At that point, Tricia had to step away from her high-paced job. She struggled to pay rent and even faced an eviction notice from her landlord, forcing her to move. Her long-term relationship ended and her children changed their college plans so they could stay with her. At one point, Tricia moved in with her parents in Fresno so her children could restart their own lives. She relied on others to drive her to her many out-of-town appointments and to help her keep track of her treatments. One of her best friends drove hours to get Tricia to each appointment and has served as a “medical historian.”
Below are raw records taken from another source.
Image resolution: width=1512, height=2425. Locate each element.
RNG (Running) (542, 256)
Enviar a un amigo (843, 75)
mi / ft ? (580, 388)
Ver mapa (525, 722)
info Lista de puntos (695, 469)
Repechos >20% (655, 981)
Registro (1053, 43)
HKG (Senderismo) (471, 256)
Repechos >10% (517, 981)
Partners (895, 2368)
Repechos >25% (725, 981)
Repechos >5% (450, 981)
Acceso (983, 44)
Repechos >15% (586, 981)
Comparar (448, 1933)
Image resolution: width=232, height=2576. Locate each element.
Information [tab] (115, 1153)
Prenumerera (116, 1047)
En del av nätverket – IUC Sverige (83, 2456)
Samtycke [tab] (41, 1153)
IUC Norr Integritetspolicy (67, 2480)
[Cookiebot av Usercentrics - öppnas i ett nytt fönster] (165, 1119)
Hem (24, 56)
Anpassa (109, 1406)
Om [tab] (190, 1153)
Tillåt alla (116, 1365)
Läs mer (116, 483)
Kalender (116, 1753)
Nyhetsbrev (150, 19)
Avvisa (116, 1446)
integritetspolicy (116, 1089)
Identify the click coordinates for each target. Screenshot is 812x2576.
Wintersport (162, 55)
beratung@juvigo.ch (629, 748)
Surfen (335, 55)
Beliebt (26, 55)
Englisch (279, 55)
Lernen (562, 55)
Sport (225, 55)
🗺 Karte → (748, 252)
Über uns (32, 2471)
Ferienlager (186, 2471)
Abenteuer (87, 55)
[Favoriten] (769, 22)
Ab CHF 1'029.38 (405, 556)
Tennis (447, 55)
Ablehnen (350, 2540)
For four years, Tricia made her health a full-time job.  She actively sought out resources and programs that she felt could be beneficial in her healing all this while she continued her bimonthly immunotherapy infusions and received scans and brain MRIs every three months.

Amidst it all, Tricia continued to draw strength from the unwavering support of her friends, family, and healthcare team. She is deeply grateful for their care and the cutting-edge research and treatments she received. Her appreciation extends to the staff of cancer organizations who tirelessly assist patients in multifaceted ways.

Good news finally arrived In June 2023, when Tricia received her third consecutive scans that showed no evidence of disease, leading to the cessation of active immunotherapy. She’ll continue to receive scans every three months.

Though she still struggles with side effects, vision, and other neurological issues, Tricia says she feels stronger, vibrant, healthy, and reinvigorated. She is looking forward to finding work that will allow her to use her skill set to benefit the cancer-related organizations that played a pivotal role in her recovery. She continues strengthening her body by walking on the beach, hiking local trails, and doing yoga and pilates when she can. She loves being able to go out dancing again and says the dance floor is her “happy place.”

Tricia actively serves as a peer mentor at AIM at Melanoma and has been selected as the 2023 honoree at AIM’s annual walk in Los Angeles. She is also collaborating with the National Coalition for Cancer Survivorship (NCCS) as an Elevate Survivor Ambassador, aiming to establish a comprehensive and free survivorship program through the Ventura County Cancer Resource Center. She aspires to become a mentor and advocate for others navigating their own cancer diagnoses and wants to continue advocating for survivorship programs for all.

To that end, Tricia is working to acquire certification as a Health Coach and Life Coach and wants to work with people affected by cancer.

Tricia believes melanoma has taught her to accept that she doesn’t know what tomorrow will bring. In her words, that’s all the more reason to “live in celebration of today.”

“It’s okay not to feel strong,” she said. “It’s okay to have fear, but to try not to live in that.” Instead, she encourages others – and reminds herself – to stay present and grateful.